The decision marks the end of a 3-year investigation over illegal tax benefits given to selected tech companies by the Irish government. Now the investigative body is setting its sights on other companies that set headquarters in Ireland, particularly Amazon (NASDAQ:AMZN) and McDonald’s (NYSE:MCD).
In a press release announcing the ruling, the European Union’s antitrust regulator identified two deals Apple made with the Irish government in which the tax rate is “substantially and artificially lowered,” since 1991. The 1991 rulings allowed the Cupertino tech giant to declare profits generated by Apple Sales International and Apple Operations Europe.
According to the European Commission [EC], the profits reported by these segments “did not correspond to economic reality,” and that Ireland’s tax deal was illegal because it provided Apple “a significant advantage over other businesses that are subject to the same national taxation rules.”
In a statement, Commissioner Margrethe Vestager, head of EC competition policy said, “Member States cannot give tax benefits to selected companies – this is illegal under EU state aid rules. The Commission’s investigation concluded that Ireland granted illegal tax benefits to Apple, which enabled it to pay substantially less tax than other businesses over many years. In fact, this selective treatment allowed Apple to pay an effective corporate tax rate of 1 percent on its European profits in 2003 down to 0.005 per cent in 2014.”
The European regulators are now looking into other multinational companies, seeking those that shifted profits and exploited loopholes to pay lower taxes. The decision against Apple is similar with the one reached against Starbucks and Fiat in fiscal-year 2015, wherein the commission ordered both companies to pay €30 million ($33.5 million) in overdue taxes to the Netherlands and Luxembourg, respectively.
The commission also issued a preliminary denunciation against a tax deal between Amazon and Luxembourg, which allowed the online retailer to declare most of its profits in Europe under an untaxed entity.
The decision against Apple marks a tightening policy on tax avoidance schemes, which could force large corporations to rethink their tax strategy. It could also add friction to an already strained relationship between the United States and Europe.
In a statement, the US Treasury slammed the European tax investigations, accusing the commission of zeroing in on American companies and acting as a “supranational tax authority,” which threatens efforts at global tax reform.

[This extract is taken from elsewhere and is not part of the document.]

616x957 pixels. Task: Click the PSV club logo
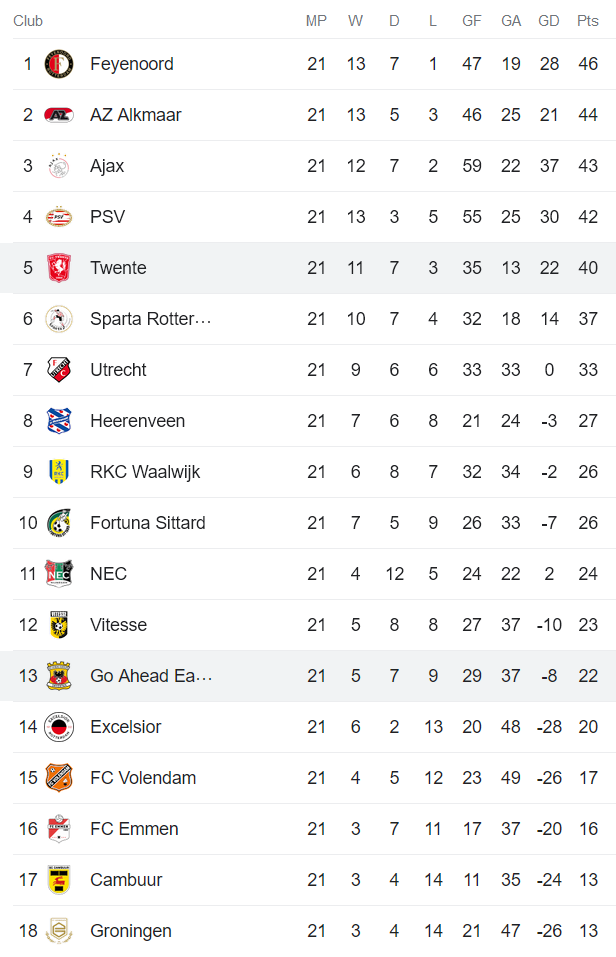tap(59, 217)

Meanwhile, Irish Finance Minister Michael Noonan said the Irish government disagrees “profoundly” with the Commission’s decision. “The decision leaves me with no choice but to seek cabinet approval to appeal,” Noonan said in a statement. “This is necessary to defend the integrity of our tax system; to provide tax certainty to business, and to challenge the encroachment of EU state aid rules into the sovereign member state competence of taxation.”
On the other hand, Apple vowed to appeal the ruling in a statement:
“The European Commission has launched an effort to rewrite Apple’s history in Europe, ignore Ireland’s tax laws and upend the international tax system in the process,” the company said. “The Commission’s case is not about how much Apple pays in taxes, it’s about which government collects the money. It will have a profound and harmful effect on investment and job creation in Europe. Apple follows the law and pays all of the taxes we owe wherever we operate. We will appeal and we are confident the decision will be overturned.”